Data items
————————

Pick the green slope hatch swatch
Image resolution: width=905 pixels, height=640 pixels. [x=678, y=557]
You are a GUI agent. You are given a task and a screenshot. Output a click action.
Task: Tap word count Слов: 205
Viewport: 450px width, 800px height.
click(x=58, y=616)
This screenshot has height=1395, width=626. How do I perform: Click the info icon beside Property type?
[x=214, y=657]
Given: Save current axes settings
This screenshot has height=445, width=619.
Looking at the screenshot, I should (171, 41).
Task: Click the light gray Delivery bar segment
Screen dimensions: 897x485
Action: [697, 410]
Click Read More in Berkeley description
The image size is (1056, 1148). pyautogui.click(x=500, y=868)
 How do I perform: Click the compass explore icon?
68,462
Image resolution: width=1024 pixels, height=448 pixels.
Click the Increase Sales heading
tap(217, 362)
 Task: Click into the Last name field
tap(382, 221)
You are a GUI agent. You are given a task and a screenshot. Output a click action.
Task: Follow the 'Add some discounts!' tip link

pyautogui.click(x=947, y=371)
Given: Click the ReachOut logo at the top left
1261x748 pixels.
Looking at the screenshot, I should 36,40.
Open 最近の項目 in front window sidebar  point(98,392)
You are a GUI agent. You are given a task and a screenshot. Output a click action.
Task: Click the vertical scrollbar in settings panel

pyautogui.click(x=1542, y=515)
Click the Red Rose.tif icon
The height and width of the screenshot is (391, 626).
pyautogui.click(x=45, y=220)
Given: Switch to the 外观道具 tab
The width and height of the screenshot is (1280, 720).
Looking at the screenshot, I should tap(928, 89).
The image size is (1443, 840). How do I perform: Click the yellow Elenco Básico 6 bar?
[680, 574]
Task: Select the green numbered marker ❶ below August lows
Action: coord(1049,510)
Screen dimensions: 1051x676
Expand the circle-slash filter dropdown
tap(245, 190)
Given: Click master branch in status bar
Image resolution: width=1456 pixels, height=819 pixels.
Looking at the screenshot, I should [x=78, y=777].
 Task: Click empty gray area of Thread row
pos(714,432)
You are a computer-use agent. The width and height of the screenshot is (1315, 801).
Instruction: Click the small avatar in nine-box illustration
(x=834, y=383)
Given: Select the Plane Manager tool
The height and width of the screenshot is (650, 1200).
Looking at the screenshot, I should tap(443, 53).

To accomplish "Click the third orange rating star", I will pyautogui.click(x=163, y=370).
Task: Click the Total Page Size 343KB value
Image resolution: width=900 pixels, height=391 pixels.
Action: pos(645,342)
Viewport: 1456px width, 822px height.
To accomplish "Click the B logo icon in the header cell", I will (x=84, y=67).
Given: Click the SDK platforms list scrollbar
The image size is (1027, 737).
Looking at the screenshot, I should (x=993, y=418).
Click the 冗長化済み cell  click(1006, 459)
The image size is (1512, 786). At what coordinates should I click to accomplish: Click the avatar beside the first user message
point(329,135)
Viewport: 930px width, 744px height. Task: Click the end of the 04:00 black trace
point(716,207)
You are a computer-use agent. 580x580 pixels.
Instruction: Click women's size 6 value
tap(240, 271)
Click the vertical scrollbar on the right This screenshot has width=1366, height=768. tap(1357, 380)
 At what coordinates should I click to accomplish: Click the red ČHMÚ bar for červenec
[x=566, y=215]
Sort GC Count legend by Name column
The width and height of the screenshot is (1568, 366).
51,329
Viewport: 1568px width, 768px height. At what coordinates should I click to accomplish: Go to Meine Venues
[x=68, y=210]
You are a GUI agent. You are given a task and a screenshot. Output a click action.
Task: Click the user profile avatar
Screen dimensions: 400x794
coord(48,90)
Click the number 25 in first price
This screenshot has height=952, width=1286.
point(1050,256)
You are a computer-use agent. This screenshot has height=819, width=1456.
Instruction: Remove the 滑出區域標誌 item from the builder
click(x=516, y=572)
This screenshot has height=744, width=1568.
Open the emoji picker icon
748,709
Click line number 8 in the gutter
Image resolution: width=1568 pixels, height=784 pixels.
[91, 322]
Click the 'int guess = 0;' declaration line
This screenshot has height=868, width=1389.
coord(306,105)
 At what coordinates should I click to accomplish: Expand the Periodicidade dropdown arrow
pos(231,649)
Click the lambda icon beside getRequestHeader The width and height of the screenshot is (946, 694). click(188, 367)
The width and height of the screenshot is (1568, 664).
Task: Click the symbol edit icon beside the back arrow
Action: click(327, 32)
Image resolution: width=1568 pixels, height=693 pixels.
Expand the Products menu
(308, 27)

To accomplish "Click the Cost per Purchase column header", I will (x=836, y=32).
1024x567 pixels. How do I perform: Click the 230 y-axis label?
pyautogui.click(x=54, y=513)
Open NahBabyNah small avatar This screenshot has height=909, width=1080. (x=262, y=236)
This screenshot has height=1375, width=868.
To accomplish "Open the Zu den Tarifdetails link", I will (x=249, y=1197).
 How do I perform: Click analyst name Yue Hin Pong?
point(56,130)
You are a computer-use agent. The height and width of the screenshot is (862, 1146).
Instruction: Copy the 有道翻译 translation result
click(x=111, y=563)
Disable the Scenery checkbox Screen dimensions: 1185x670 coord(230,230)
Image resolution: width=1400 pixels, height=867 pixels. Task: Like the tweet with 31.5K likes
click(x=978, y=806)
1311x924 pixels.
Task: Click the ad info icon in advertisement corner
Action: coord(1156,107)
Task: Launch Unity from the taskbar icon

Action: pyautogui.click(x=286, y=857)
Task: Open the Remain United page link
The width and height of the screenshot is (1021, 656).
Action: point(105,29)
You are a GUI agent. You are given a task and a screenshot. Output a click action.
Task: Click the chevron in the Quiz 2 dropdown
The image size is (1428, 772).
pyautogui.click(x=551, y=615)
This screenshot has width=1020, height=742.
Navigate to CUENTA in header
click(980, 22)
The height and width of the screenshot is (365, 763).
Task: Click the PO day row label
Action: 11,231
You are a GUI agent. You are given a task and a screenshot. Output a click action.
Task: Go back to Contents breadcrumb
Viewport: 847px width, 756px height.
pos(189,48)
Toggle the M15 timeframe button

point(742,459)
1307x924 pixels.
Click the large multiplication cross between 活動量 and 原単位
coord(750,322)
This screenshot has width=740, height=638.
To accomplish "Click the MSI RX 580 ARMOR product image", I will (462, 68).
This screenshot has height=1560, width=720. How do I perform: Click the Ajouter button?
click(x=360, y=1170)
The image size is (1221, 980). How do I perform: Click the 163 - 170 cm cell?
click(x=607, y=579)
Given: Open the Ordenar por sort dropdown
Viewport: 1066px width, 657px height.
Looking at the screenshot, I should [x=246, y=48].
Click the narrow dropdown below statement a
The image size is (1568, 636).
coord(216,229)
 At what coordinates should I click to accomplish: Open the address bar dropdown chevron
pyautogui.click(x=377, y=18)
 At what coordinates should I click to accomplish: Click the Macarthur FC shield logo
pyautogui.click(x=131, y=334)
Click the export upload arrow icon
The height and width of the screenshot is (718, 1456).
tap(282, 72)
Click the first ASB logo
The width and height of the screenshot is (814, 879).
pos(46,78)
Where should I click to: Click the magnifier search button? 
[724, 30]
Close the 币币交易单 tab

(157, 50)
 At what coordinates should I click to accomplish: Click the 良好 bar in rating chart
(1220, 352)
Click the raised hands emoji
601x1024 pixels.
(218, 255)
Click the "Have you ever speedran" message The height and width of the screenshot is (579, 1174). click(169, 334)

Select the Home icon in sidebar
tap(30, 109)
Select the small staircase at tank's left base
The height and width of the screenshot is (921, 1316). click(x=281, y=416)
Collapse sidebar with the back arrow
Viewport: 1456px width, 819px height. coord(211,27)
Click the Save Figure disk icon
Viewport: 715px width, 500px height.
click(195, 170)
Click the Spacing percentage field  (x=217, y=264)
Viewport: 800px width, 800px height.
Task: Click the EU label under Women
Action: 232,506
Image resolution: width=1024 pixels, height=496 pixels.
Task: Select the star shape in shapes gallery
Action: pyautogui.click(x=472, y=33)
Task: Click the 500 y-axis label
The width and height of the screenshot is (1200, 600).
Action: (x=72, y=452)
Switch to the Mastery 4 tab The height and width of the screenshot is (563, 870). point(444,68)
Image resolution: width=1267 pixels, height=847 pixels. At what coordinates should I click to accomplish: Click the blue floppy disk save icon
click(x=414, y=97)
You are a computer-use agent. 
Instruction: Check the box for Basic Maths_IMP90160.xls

————————

[Written exercise]
State how many lines of the listing above contain the string "avatar", counting only case-sensitive matches.

[Response]
4